■ Description of the task ■
Your task is to transcribe exactly, and only, the lines running from the one with "This screenshot has width=1920, height=1080." to the end of the listing below, inclusive, with every picture left out.

■ The records ■
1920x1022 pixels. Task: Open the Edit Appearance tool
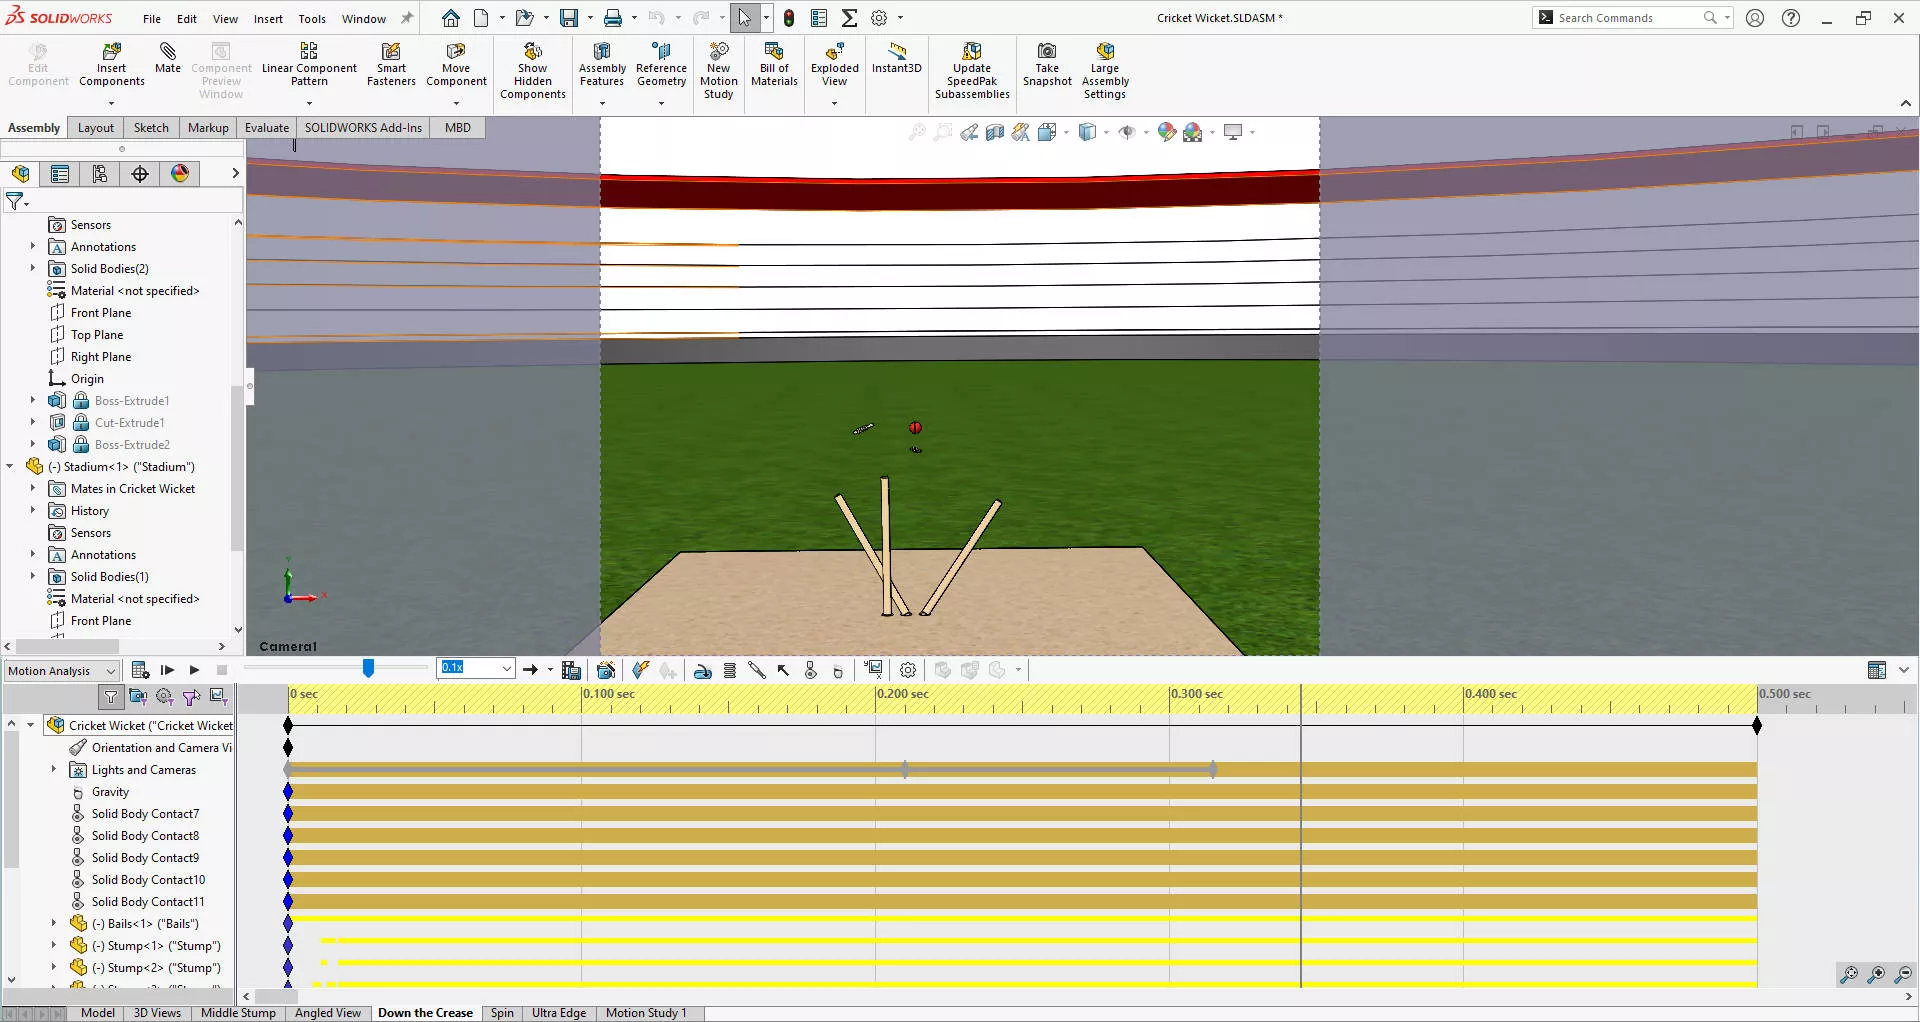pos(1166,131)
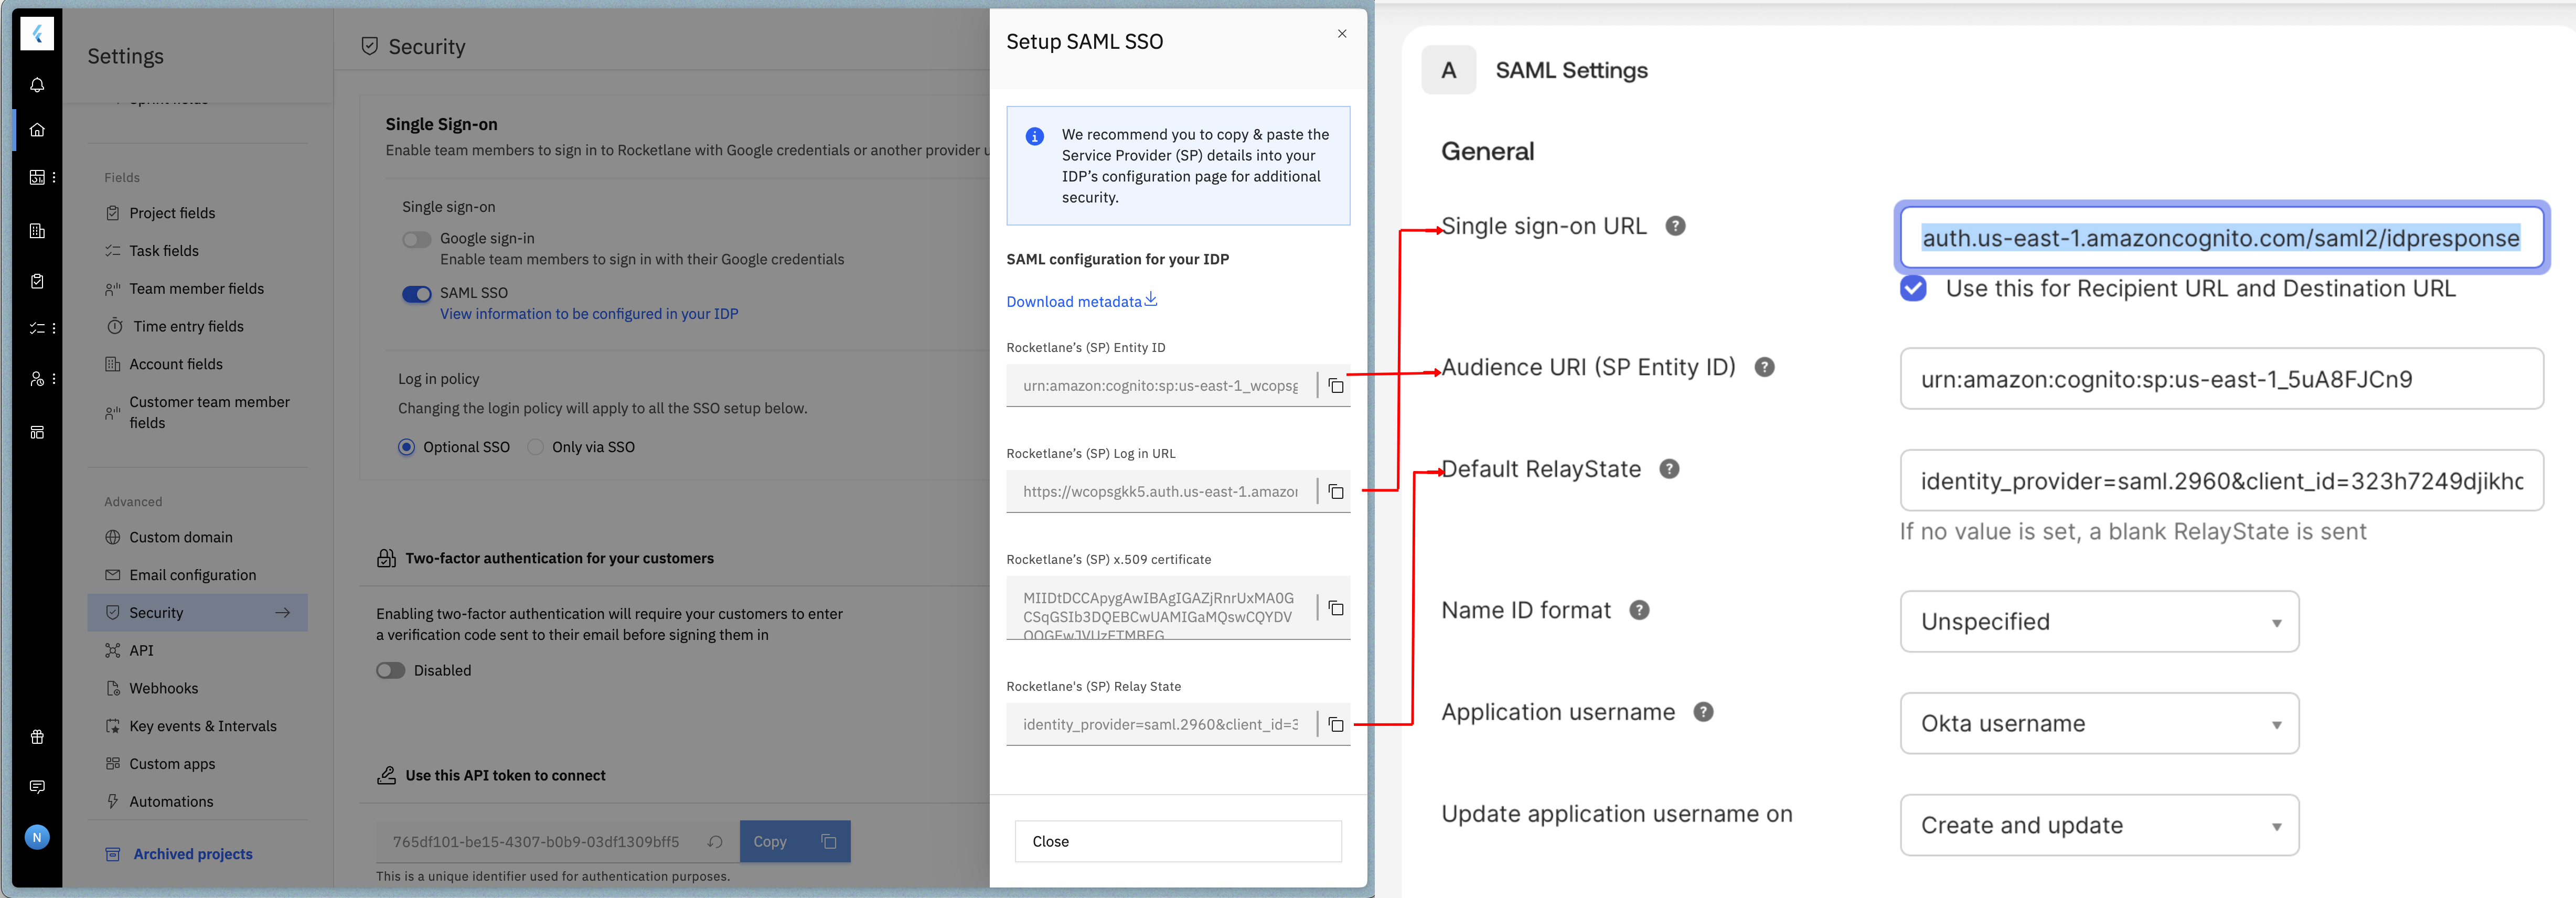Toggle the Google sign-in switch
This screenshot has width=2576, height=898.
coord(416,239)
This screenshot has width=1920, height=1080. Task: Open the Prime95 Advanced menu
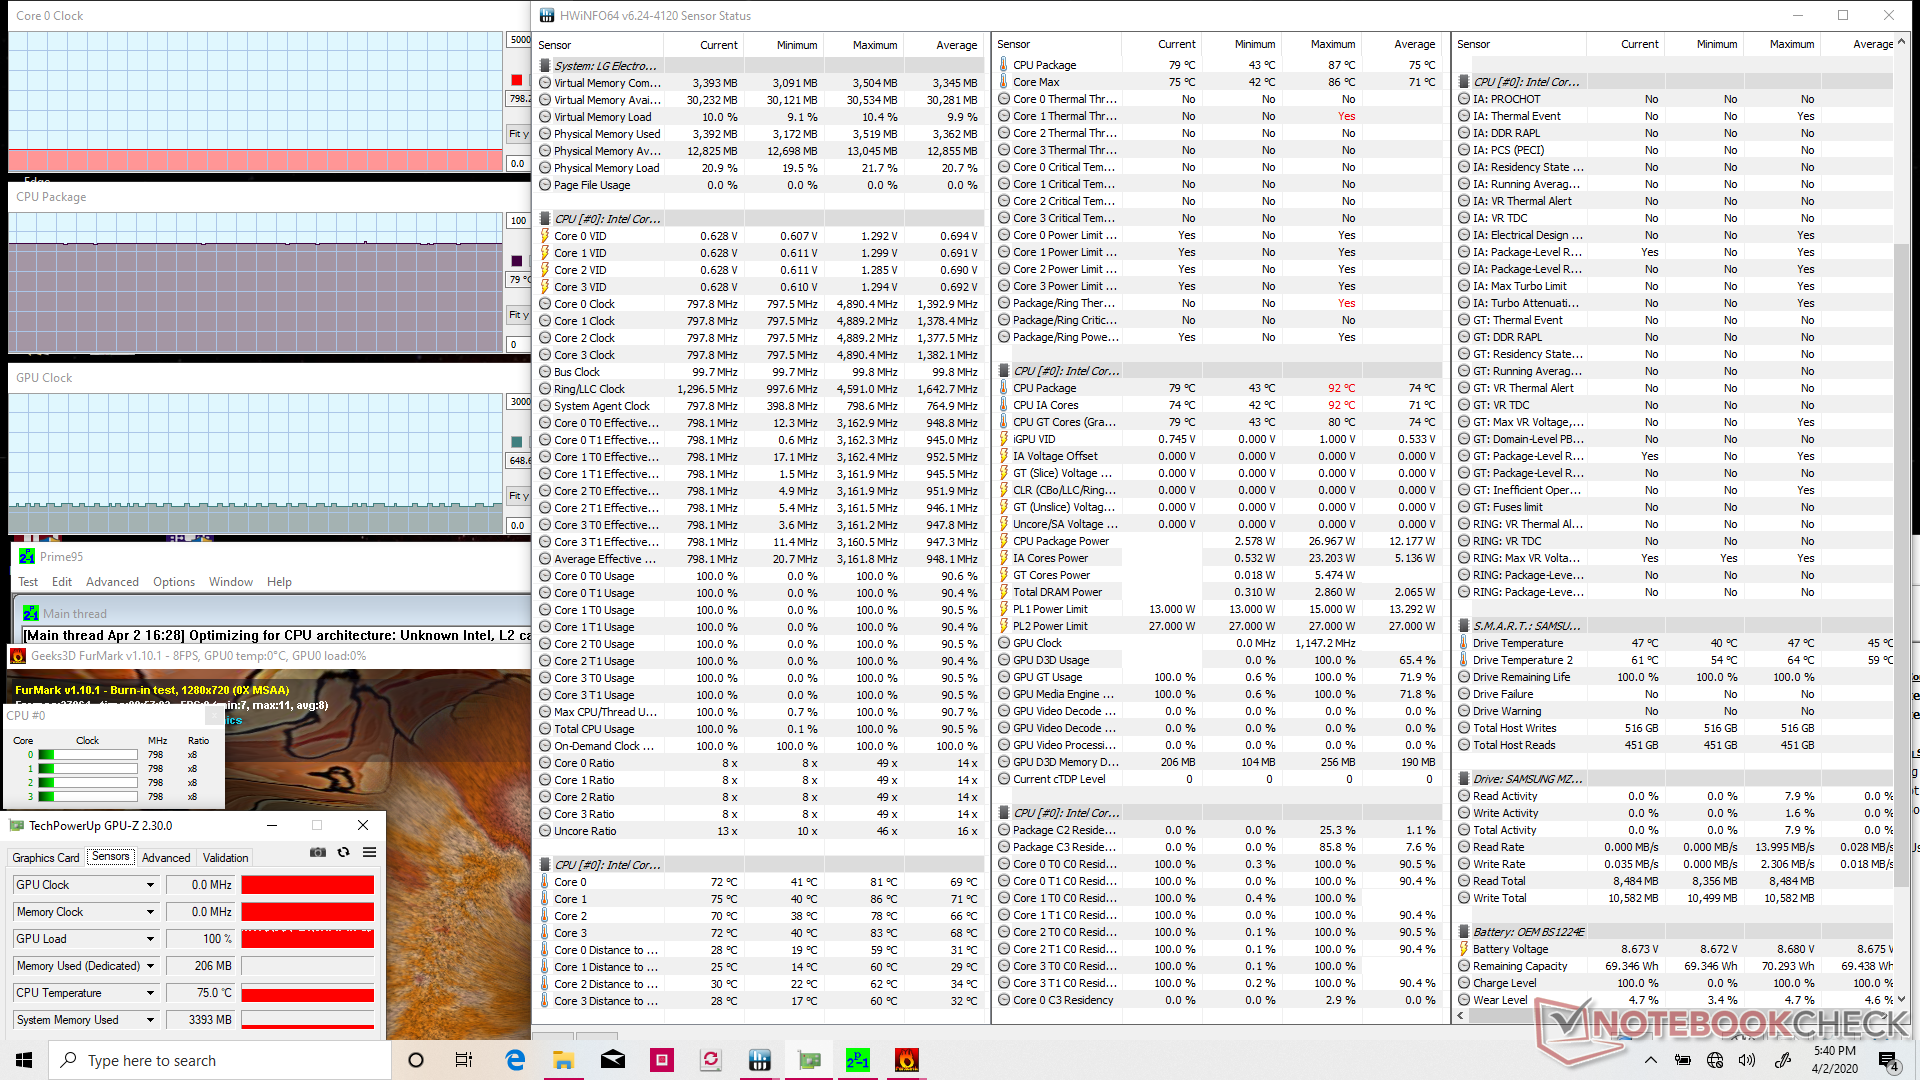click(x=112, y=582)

■ Written reply ■
This screenshot has width=1920, height=1080. Task: Open the Prime95 Advanced menu
click(x=112, y=582)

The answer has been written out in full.